++++ Data section

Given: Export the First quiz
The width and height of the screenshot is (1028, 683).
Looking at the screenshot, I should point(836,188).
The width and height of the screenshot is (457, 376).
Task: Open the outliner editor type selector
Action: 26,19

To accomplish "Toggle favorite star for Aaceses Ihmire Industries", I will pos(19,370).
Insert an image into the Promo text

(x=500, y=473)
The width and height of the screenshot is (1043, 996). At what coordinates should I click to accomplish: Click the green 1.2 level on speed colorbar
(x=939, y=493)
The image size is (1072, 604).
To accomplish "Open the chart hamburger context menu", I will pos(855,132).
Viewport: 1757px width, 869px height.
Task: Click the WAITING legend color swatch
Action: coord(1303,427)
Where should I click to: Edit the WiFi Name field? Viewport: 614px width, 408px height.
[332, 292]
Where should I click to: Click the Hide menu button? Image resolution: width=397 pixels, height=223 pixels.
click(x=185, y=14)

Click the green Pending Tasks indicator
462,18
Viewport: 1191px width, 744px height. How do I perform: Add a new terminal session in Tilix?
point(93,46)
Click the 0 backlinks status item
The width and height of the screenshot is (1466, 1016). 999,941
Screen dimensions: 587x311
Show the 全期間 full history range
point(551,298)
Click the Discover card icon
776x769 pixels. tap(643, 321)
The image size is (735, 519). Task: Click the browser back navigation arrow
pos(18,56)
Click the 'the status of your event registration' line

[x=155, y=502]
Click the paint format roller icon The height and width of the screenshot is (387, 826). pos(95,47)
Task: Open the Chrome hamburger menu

++++++++

* _Directions_:
Recast the data above as a Markdown table with the columns Row and Line, giving each line its row number and leaving out the blank lines.

* _Task solution_:
| Row | Line |
|---|---|
| 1 | Given: Export the First quiz |
| 2 | The width and height of the screenshot is (1028, 683). |
| 3 | Looking at the screenshot, I should point(836,188). |
| 4 | The width and height of the screenshot is (457, 376). |
| 5 | Task: Open the outliner editor type selector |
| 6 | Action: 26,19 |
| 7 | To accomplish "Toggle favorite star for Aaceses Ihmire Industries", I will pos(19,370). |
| 8 | Insert an image into the Promo text |
| 9 | (x=500, y=473) |
| 10 | The width and height of the screenshot is (1043, 996). At what coordinates should I click to accomplish: Click the green 1.2 level on speed colorbar |
| 11 | (x=939, y=493) |
| 12 | The image size is (1072, 604). |
| 13 | To accomplish "Open the chart hamburger context menu", I will pos(855,132). |
| 14 | Viewport: 1757px width, 869px height. |
| 15 | Task: Click the WAITING legend color swatch |
| 16 | Action: coord(1303,427) |
| 17 | Where should I click to: Edit the WiFi Name field? Viewport: 614px width, 408px height. |
| 18 | [332, 292] |
| 19 | Where should I click to: Click the Hide menu button? Image resolution: width=397 pixels, height=223 pixels. |
| 20 | click(x=185, y=14) |
| 21 | Click the green Pending Tasks indicator |
| 22 | 462,18 |
| 23 | Viewport: 1191px width, 744px height. How do I perform: Add a new terminal session in Tilix? |
| 24 | point(93,46) |
| 25 | Click the 0 backlinks status item |
| 26 | The width and height of the screenshot is (1466, 1016). 999,941 |
| 27 | Screen dimensions: 587x311 |
| 28 | Show the 全期間 full history range |
| 29 | point(551,298) |
| 30 | Click the Discover card icon |
| 31 | 776x769 pixels. tap(643, 321) |
| 32 | The image size is (735, 519). Task: Click the browser back navigation arrow |
| 33 | pos(18,56) |
| 34 | Click the 'the status of your event registration' line |
| 35 | [x=155, y=502] |
| 36 | Click the paint format roller icon The height and width of the screenshot is (387, 826). pos(95,47) |
| 37 | Task: Open the Chrome hamburger menu |